## Brief
In the material below, change "screenshot" to "image" from the line with "Task: Open the pinned tab labeled D" up to and including the line with "point(1135,472)", and give back only those lines with everything else the same. Leave the pictures out of your answer.

## Data for this exercise

[START]

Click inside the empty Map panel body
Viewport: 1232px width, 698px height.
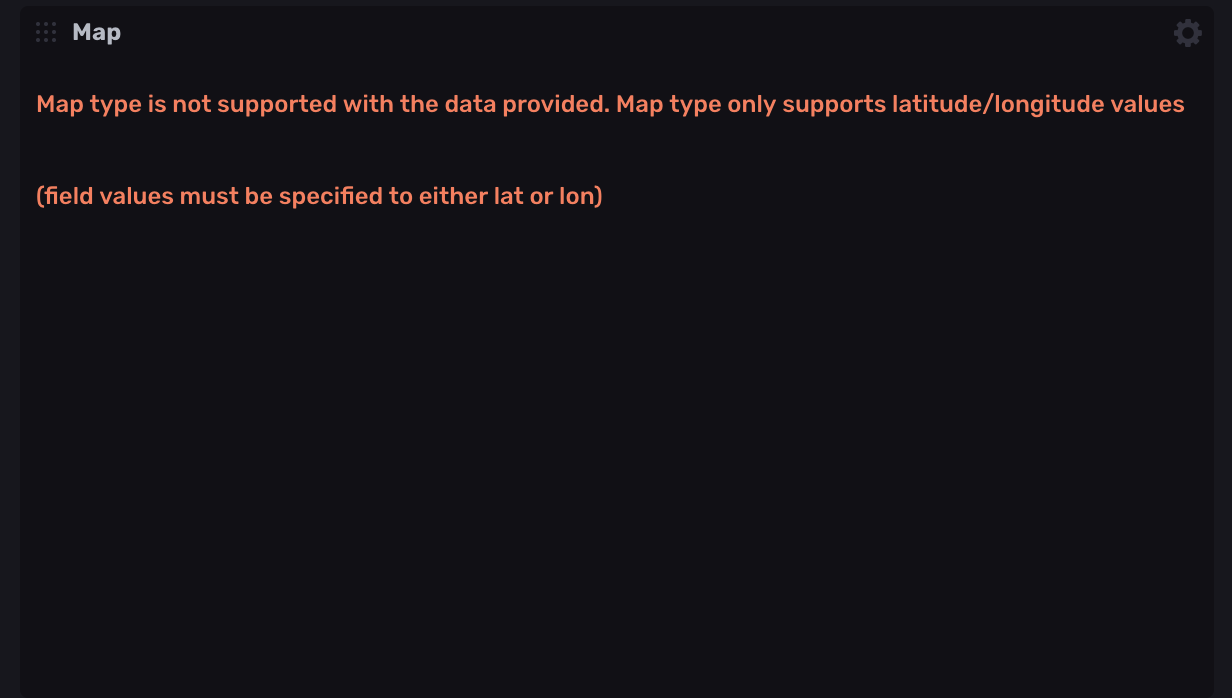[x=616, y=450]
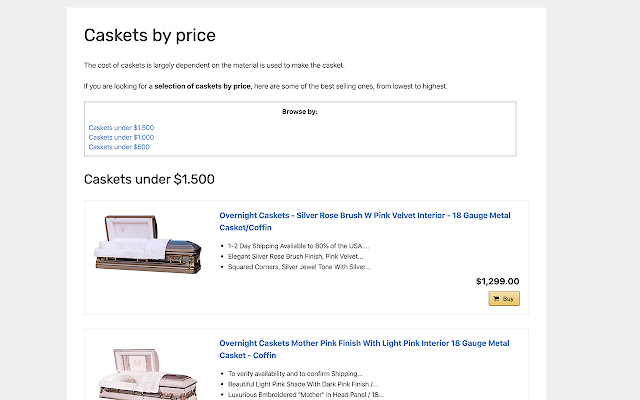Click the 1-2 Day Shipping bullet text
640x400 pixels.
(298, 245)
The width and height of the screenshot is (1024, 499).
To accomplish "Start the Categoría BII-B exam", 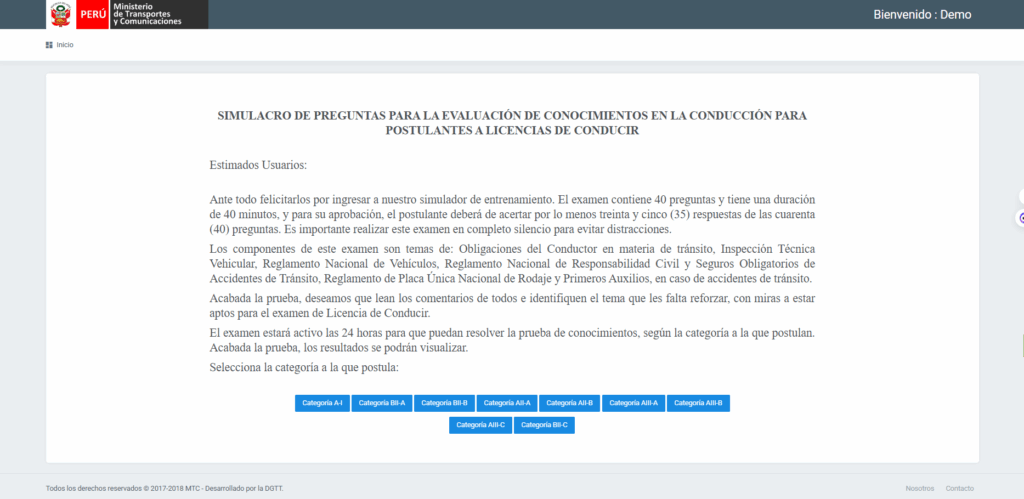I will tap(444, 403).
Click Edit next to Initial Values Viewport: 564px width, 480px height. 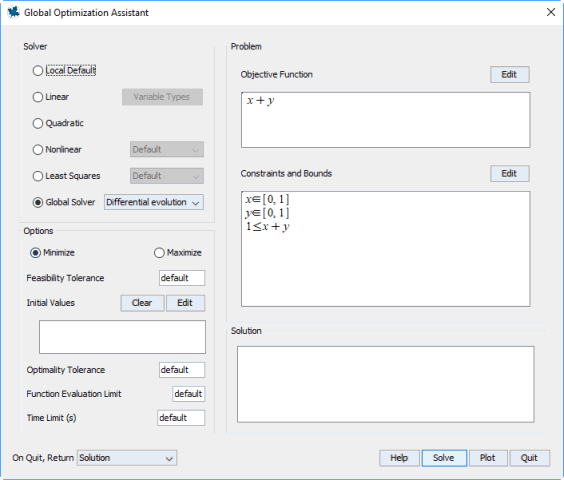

[END]
[START]

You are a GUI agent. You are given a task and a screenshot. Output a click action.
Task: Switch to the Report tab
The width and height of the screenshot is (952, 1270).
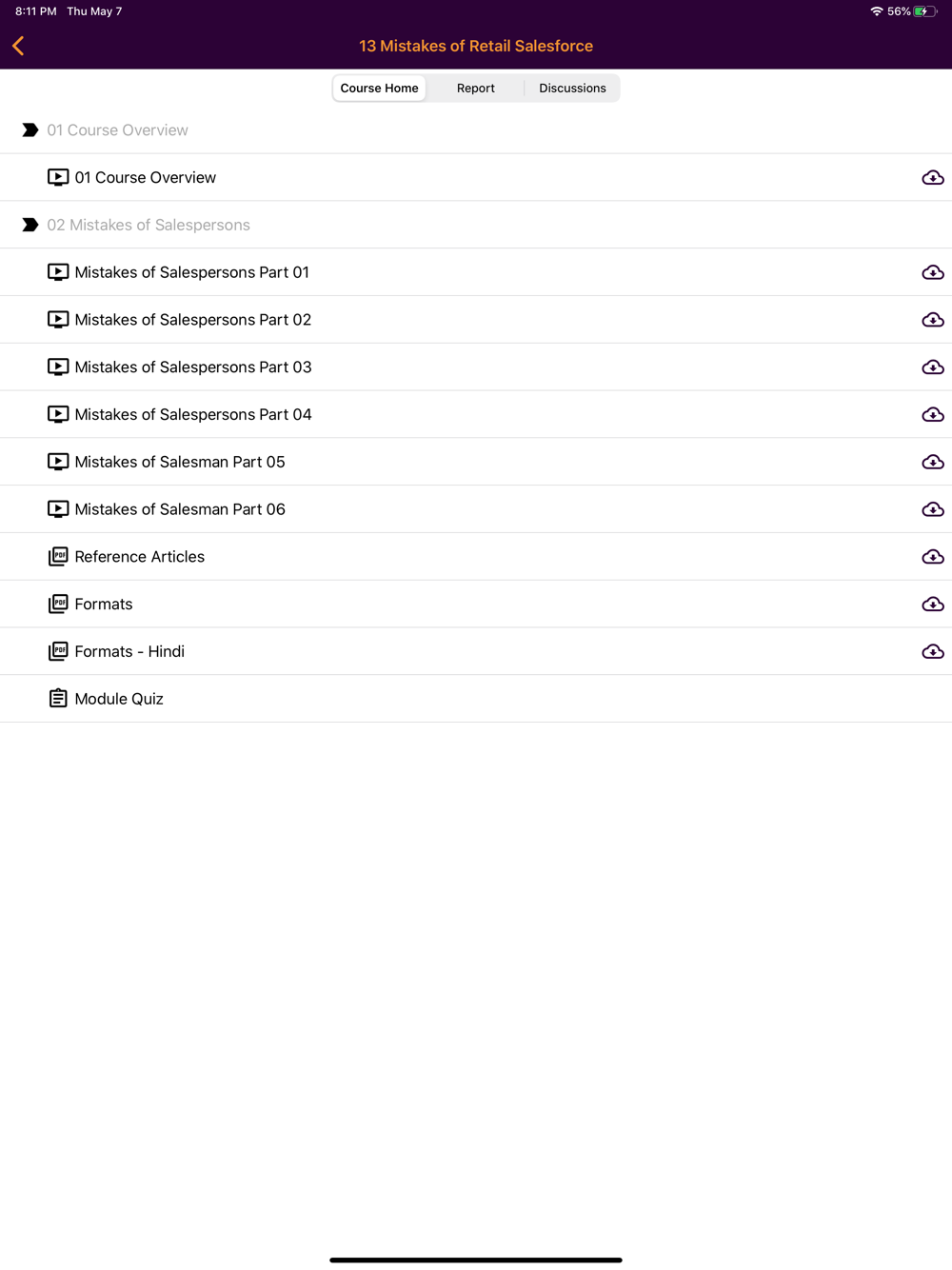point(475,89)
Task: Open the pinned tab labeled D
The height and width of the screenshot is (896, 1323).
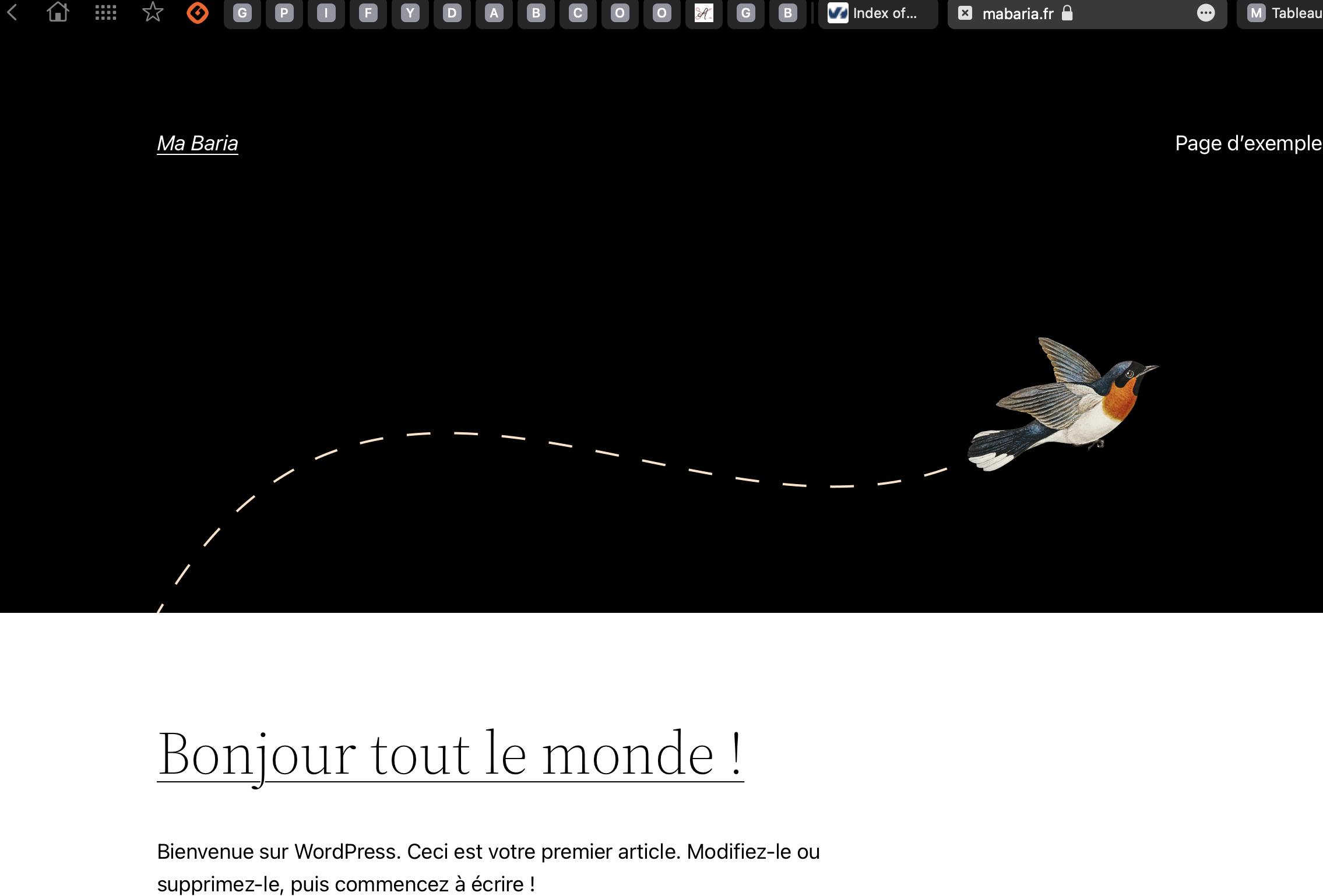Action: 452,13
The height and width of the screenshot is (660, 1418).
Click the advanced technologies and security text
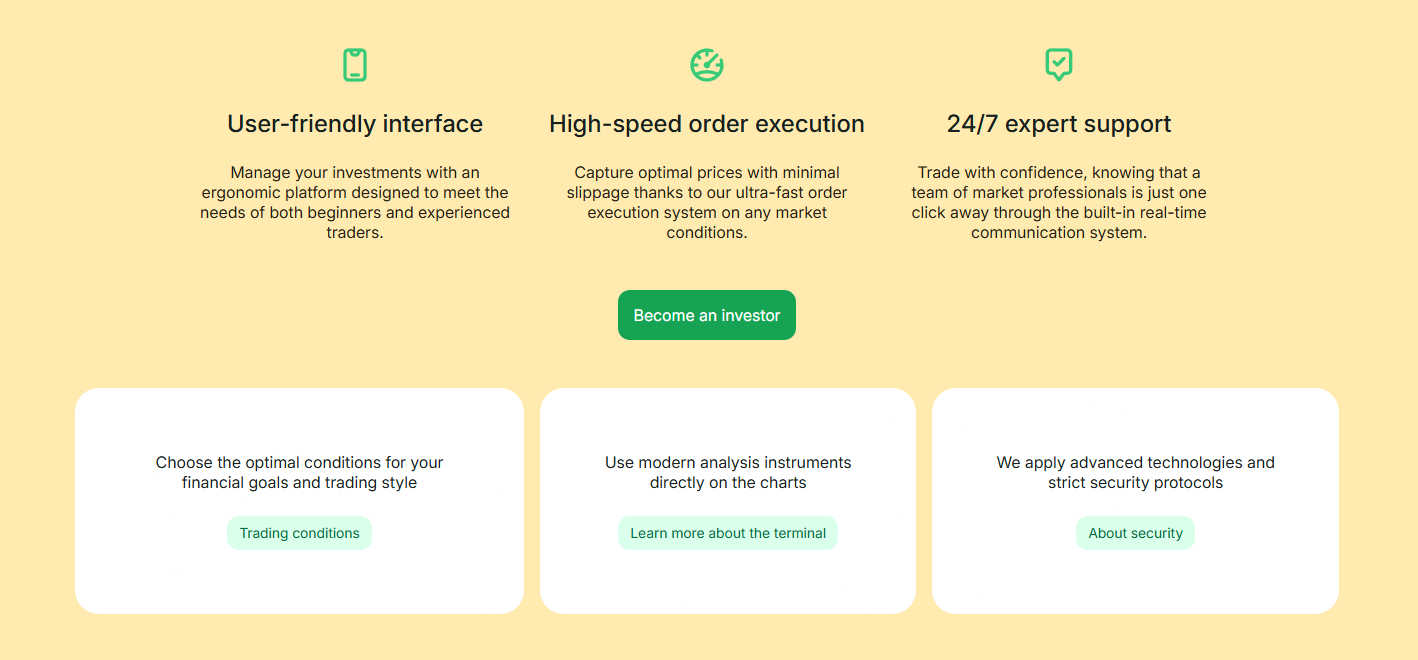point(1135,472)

[END]
[START]

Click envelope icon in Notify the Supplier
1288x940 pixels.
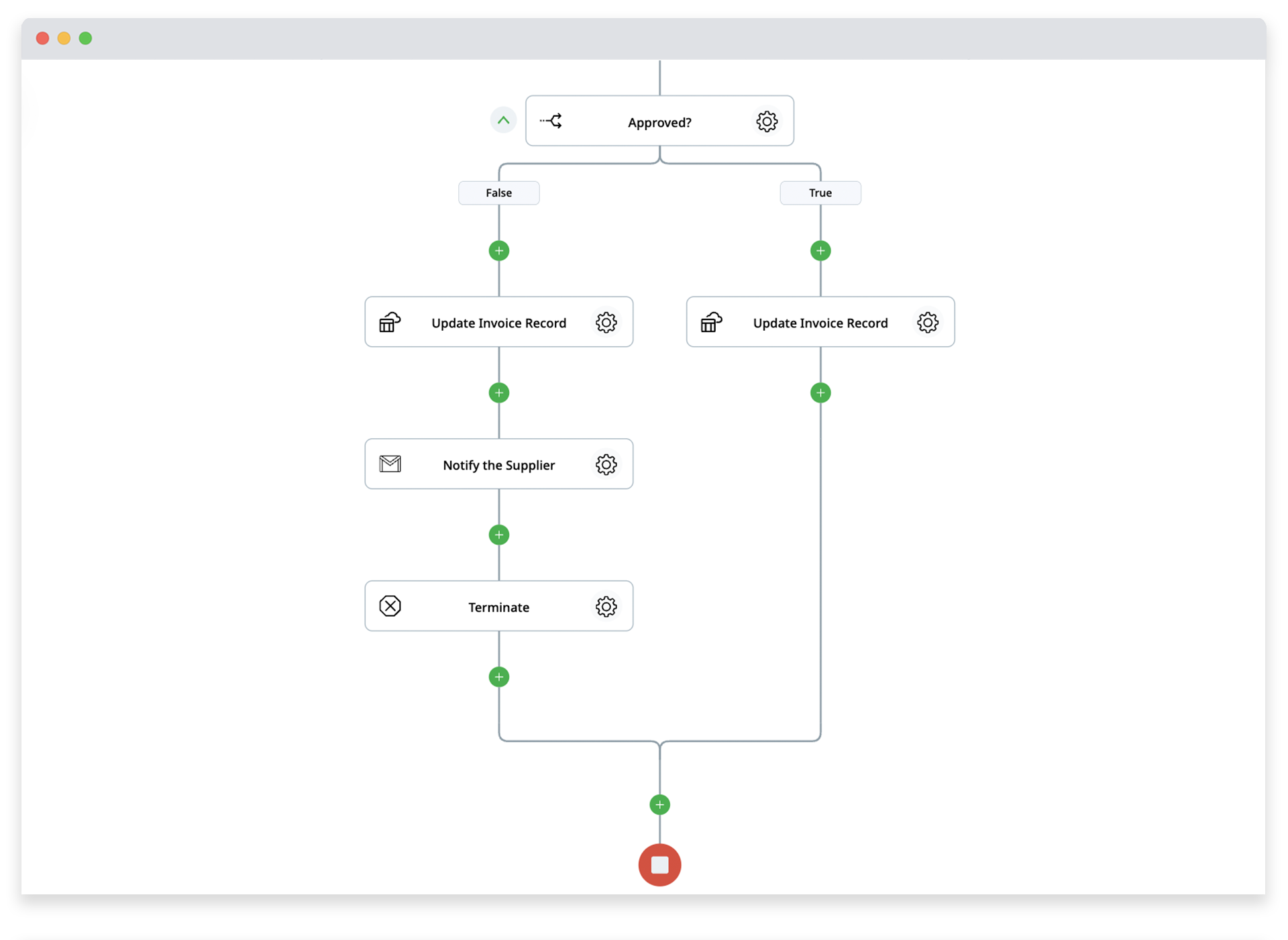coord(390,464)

[END]

## Solution for this problem
Task: Open the pinned tab labeled D
The height and width of the image is (896, 1323).
Action: 452,13
The height and width of the image is (660, 1418).
Click the advanced technologies and security text
point(1135,472)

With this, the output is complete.